Foodcritic is a static linting tool that analyzes all of the Ruby code that is authored in a cookbook against a number of rules, and then returns a list of violations. Because Foodcritic is a static linting tool, using it is fast. The code in a cookbook is read, broken down, and then compared to Foodcritic rules. The code is not run (a chef-client run does not occur). Foodcritic does not validate the intention of a recipe, rather it evaluates the structure of the code, and helps enforce specific behavior, detect portability of recipes, identify potential run-time failures, and spot common anti-patterns.
When Foodcritic returns a violation, this does not automatically mean the code needs to be changed. It is important to first understand the intention of the rule before making the changes it suggests. For example, rule FC003 describes a scenario where a recipe uses the search method in the Recipe DSL to retrieve data from the Chef server. Rule FC003 may suggest that a cookbook will raise an error if that cookbook is run in a situation where a Chef server is not present. Adopting this rule is only necessary when chef-solo is part of the team’s workflow (because chef-solo does not use a Chef server).

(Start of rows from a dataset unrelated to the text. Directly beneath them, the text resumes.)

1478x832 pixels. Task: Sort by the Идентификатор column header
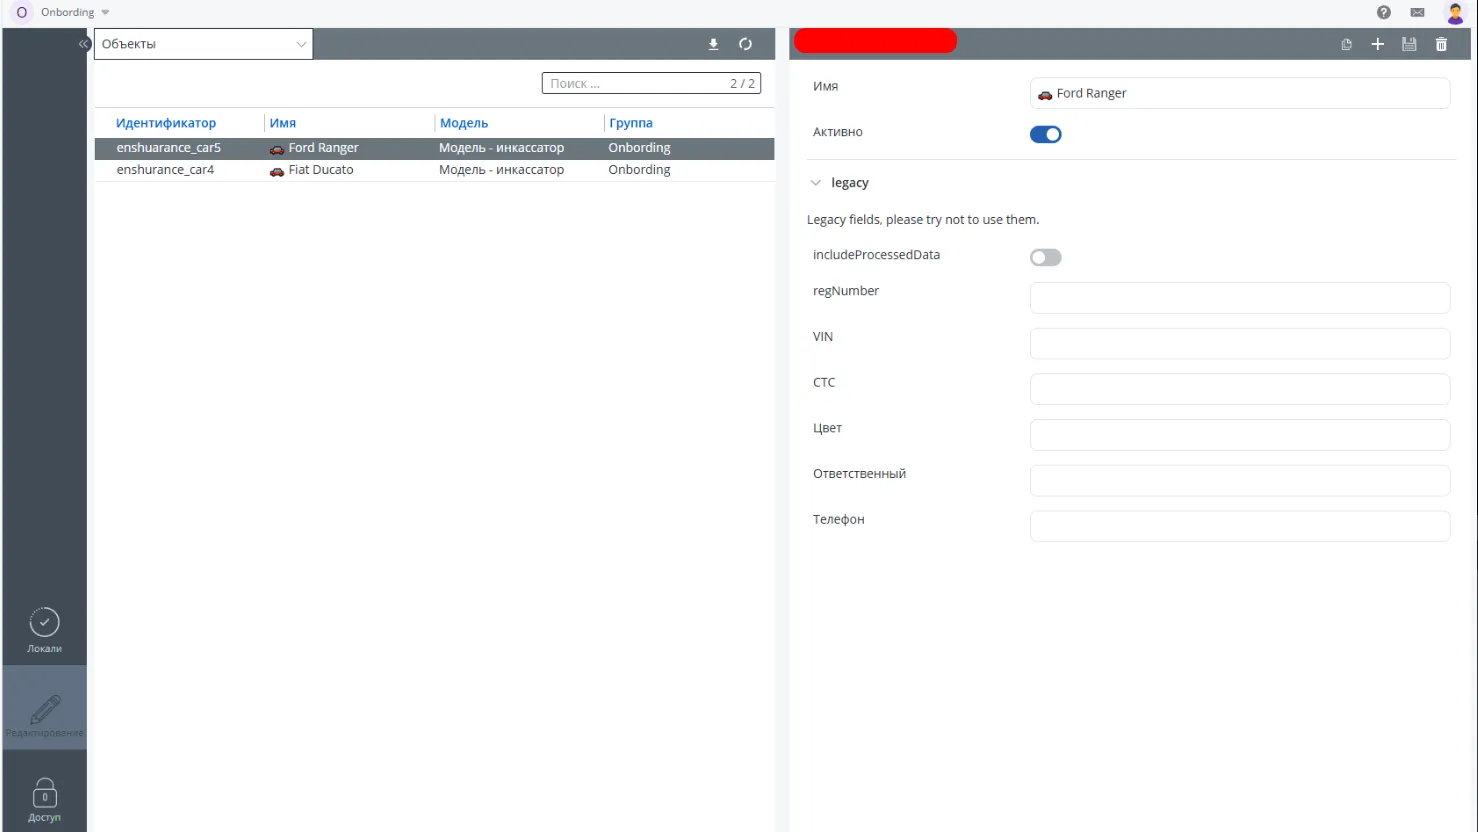pos(166,123)
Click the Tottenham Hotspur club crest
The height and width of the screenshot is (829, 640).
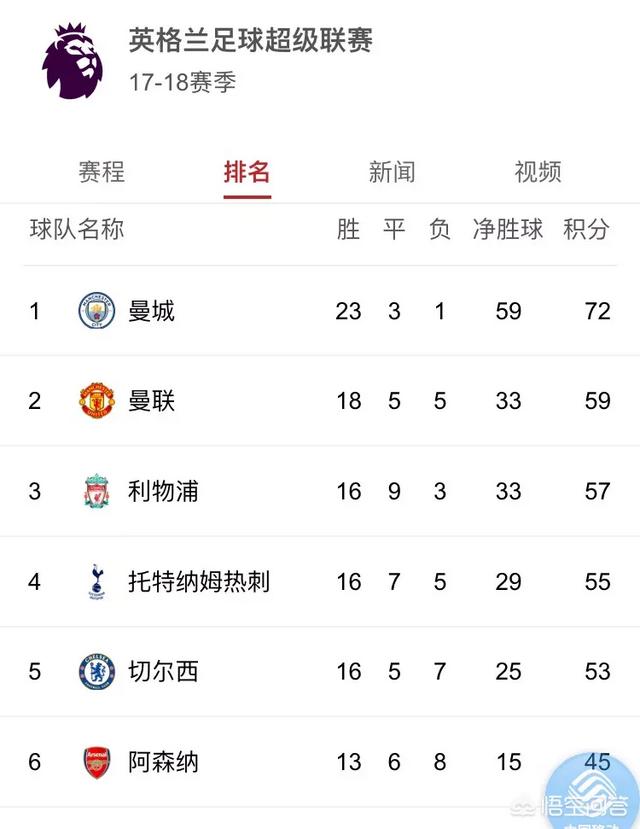pyautogui.click(x=97, y=582)
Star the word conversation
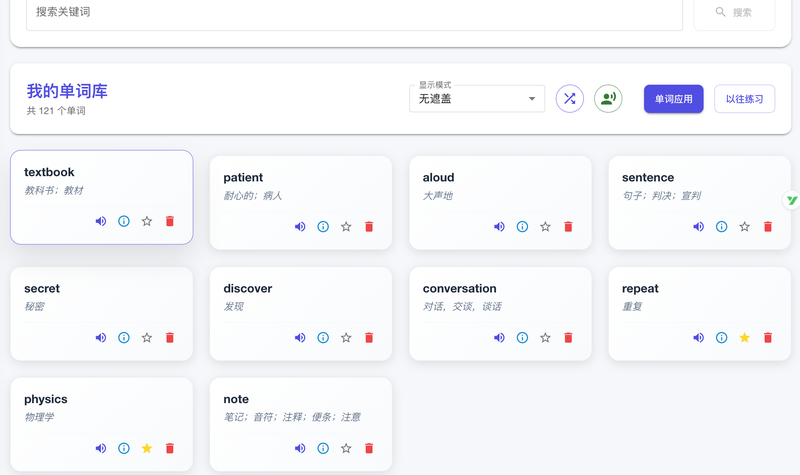The height and width of the screenshot is (475, 800). [545, 338]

Foodcritic is run from the command line, typically against a single cookbook and all of the Ruby files contained within it:
$ foodcritic /path/to/cookbook
Foodcritic may also be run from the root of an individual cookbook directory:
$ foodcritic .
Foodcritic returns a list, via standard output, that shows the results of the evaluation:
FC003: Check whether you are running with chef server before using server-specific features: ./recipes/ip-logger.rb:1 FC008: Generated cookbook metadata needs updating: ./metadata.rb:2 FC008: Generated cookbook metadata needs updating: ./metadata.rb:3
- States a Foodcritic rule. For example: FC003
- Describes the rule, based on the results of the evaluation. For example: Check whether you are running with chef server before using server-specific features
- Specifies the file path. For example: ./recipes/ip-logger.rb
- Specifes the line number. For example: 1
A Foodcritic evaluation has the following syntax:
RULENUMBER: MESSAGE: FILEPATH:LINENUMBER
FC008: Generated cookbook metadata needs updating: ./metadata.rb:3
A complete list of Foodcritic rules are available on the Foodcritic website.

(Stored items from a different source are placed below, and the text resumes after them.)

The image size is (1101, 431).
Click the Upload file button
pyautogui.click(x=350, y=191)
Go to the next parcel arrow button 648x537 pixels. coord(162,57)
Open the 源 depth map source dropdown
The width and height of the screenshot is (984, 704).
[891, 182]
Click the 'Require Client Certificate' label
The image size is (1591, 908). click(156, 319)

The following rules for Foodcritic have been developed by the Chef community:
Run the following command to exclude a Foodcritic rule:
$ foodcritic . --tags ~RULE
For example, to exclude rule FC003:
$ foodcritic . --tags ~FC003
The foodcritic command is used to run Foodcritic against one (or more) cookbooks.
This command has the following syntax:
$ foodcritic COOKBOOK_PATH
This command has the following options:
- -C, --[no-]context
- Use to show lines matched against Foodcritic rules, rather than the default summary.
- -f TAGS, --epic-fail TAGS
- Use to trigger a build failure if any of the specified tags are matched.
- -I PATH, --include PATH
- Use to specify the path to a file that contains additional Foodcritic rules.
- -r, --[no-]repl
- Use to drop into a REPL for interactive rule editing.
- -S PATH, --search-grammar PATH
- Use to specify the path to a file that contains additional grammar used when validating search syntax.
- -t TAGS, --tags TAGS
- Use to only the specified tags when checking against Foodcritic rules.
- -V, --version
- Use to display the version of Foodcritic.